POTENTIATING THE COCKTAIL AND MASKING THE TASTE
- It is usually recommended to drink some alcohol immediately after (not prior) to the Nembutal ingestion to potentiate its effect and mask the very bitter taste.
- Eating a big meal prior to or after the drug ingestion is not recommended to reduce the chances of slow drug absorption or vomiting. Dignitas offers clients chocolates to deal with the bitter taste of the drug.
TIME TO DEATH
Experience in the world has learned that after injecting 50 grams of either or lethal dose pentobarbital or secobarbital; death generally occurs within two hours maximum.
The following adverse reactions and their incidence were compiled from the surveillance of thousands of hospitalized patients. Because such patients may be less aware of certain of the milder adverse effects of barbiturates; the incidence of these reactions may be somewhat higher in fully ambulatory patients.
More than 1 in 100 patients. The most common adverse reaction estimated to occur at a rate of 1 to 3 patients per 100 is the Nervous System: Somnolence.
Less than 1 in 100 patients.

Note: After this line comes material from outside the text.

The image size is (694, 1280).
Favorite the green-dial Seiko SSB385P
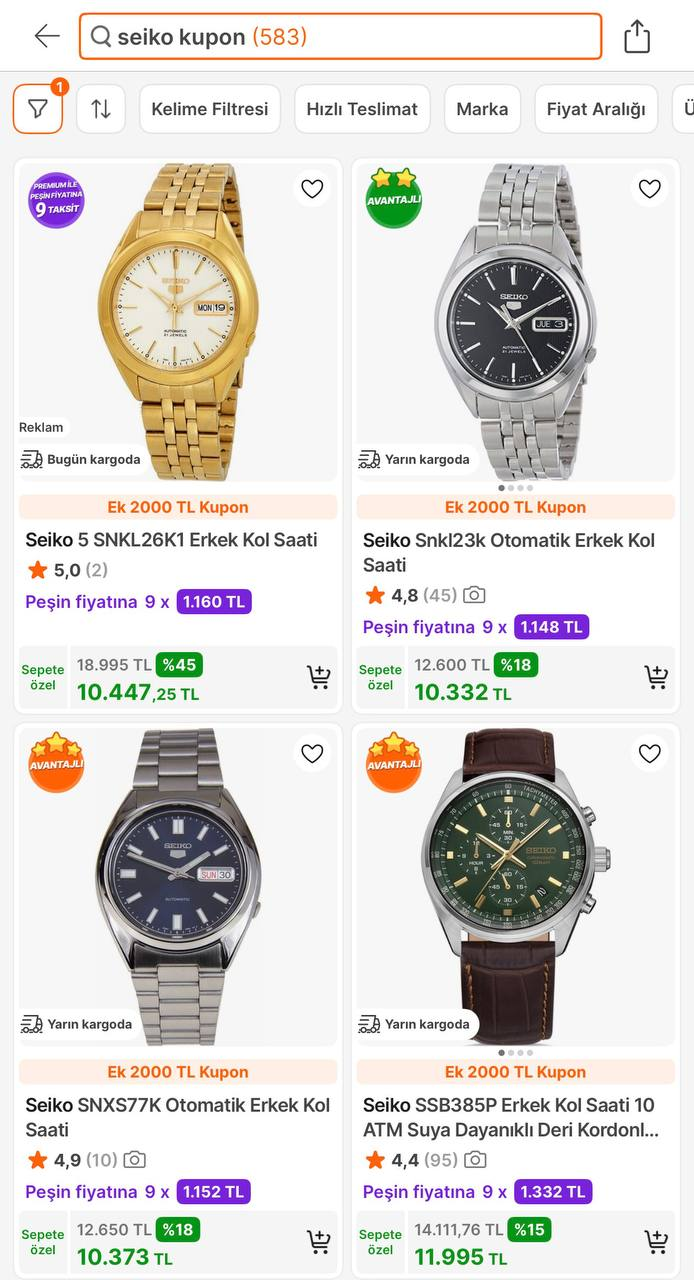pyautogui.click(x=650, y=754)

Adverse reactions estimated to occur at a rate of less than 1 in 100 patients listed below:
- Nervous system: Agitation, confusion, hyperkinesia, ataxia, CNS depression, nightmares, nervousness, psychiatric disturbance, hallucinations, insomnia, anxiety, dizziness, thinking abnormality.

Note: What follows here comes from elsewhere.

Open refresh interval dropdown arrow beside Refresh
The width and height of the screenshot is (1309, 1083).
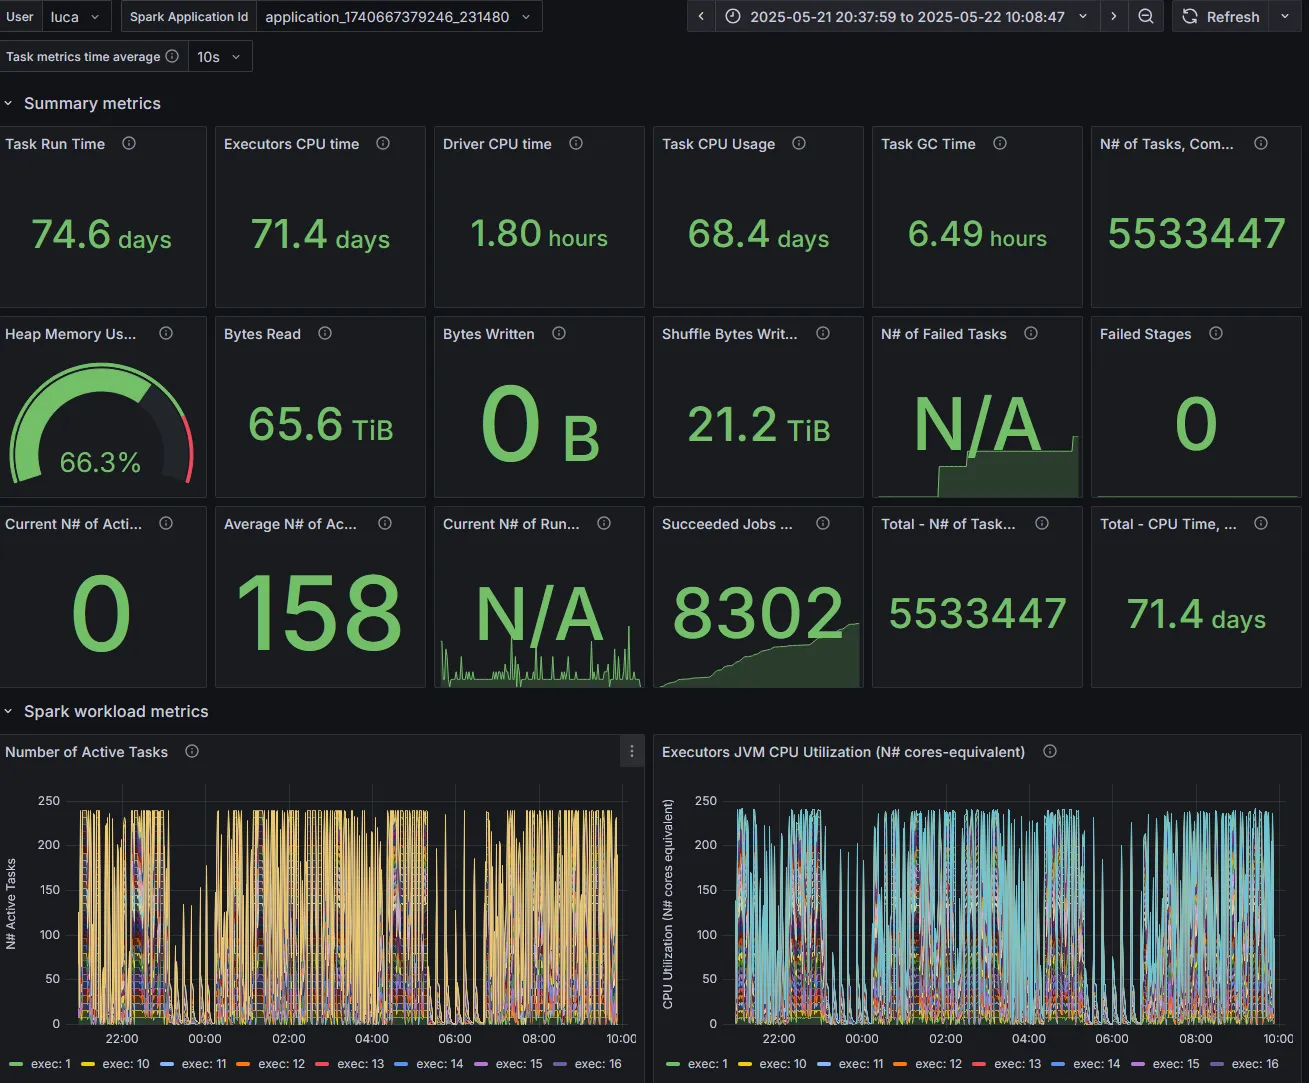point(1285,17)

- Respiratory system: Hypoventilation, apnea.
- Cardiovascular system: Bradycardia, hypotension, syncope.
- Digestive system: Nausea, vomiting, constipation.
- Other reported reactions: Headache, injection site reactions, hypersensitivity reactions (angioedema, skin rashes, exfoliative dermatitis), fever, liver damage, megaloblastic anemia following chronic phenobarbital use.
A pentobarbital overdose is an amount taken in excess of that which is medically recommended. Two to ten grams of excess can cause death. In extreme overdose, all electrical activity in the brain may cease, in which case a “flat” EEG normally equated with clinical death cannot be accepted. This effect is fully reversible unless hypoxic damage occurs. Consideration should be given to the possibility of barbiturate intoxication even in situations that appear to involve trauma.
Complications such as pneumonia, pulmonary edema, cardiac arrhythmias, congestive heart failure, and renal failure may occur. Uremia may increase CNS sensitivity to barbiturates. Differential diagnosis should include hypoglycemia, head trauma, cerebrovascular accidents, convulsive states, and diabetic coma.